» **Exercise task**
Swap every "GUI agent" in the lines below for "UI assistant", and give the lines again with nothing else changed.

------------------------------------------------------------------------

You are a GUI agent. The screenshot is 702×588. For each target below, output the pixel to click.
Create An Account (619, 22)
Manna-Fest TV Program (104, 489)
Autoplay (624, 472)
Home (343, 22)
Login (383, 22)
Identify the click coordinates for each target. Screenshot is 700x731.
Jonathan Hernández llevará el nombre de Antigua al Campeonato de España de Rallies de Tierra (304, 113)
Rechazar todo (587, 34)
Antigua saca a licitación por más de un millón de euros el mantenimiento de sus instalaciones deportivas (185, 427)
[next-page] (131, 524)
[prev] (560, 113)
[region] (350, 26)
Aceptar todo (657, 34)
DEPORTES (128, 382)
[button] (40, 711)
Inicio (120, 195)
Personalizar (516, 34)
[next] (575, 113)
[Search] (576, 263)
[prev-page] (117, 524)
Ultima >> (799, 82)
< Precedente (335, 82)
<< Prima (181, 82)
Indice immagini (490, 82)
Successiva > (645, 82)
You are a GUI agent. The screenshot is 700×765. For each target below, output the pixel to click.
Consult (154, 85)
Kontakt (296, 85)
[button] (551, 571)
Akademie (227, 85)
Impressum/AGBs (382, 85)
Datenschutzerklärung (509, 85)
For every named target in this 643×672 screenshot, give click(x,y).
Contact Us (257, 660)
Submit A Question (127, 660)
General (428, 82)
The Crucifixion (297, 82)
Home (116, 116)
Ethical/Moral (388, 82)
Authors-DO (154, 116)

------------------------------------------------------------------------

» **Completed exercise**
You are a UI assistant. The screenshot is 702×588. For each target below, output the pixel to click.
Create An Account (619, 22)
Manna-Fest TV Program (104, 489)
Autoplay (624, 472)
Home (343, 22)
Login (383, 22)
Identify the click coordinates for each target. Screenshot is 700x731.
Jonathan Hernández llevará el nombre de Antigua al Campeonato de España de Rallies de Tierra (304, 113)
Rechazar todo (587, 34)
Antigua saca a licitación por más de un millón de euros el mantenimiento de sus instalaciones deportivas (185, 427)
[next-page] (131, 524)
[prev] (560, 113)
[region] (350, 26)
Aceptar todo (657, 34)
DEPORTES (128, 382)
[button] (40, 711)
Inicio (120, 195)
Personalizar (516, 34)
[next] (575, 113)
[Search] (576, 263)
[prev-page] (117, 524)
Ultima >> (799, 82)
< Precedente (335, 82)
<< Prima (181, 82)
Indice immagini (490, 82)
Successiva > (645, 82)
You are a UI assistant. The screenshot is 700×765. For each target below, output the pixel to click.
Consult (154, 85)
Kontakt (296, 85)
[button] (551, 571)
Akademie (227, 85)
Impressum/AGBs (382, 85)
Datenschutzerklärung (509, 85)
For every named target in this 643×672 screenshot, give click(x,y).
Contact Us (257, 660)
Submit A Question (127, 660)
General (428, 82)
The Crucifixion (297, 82)
Home (116, 116)
Ethical/Moral (388, 82)
Authors-DO (154, 116)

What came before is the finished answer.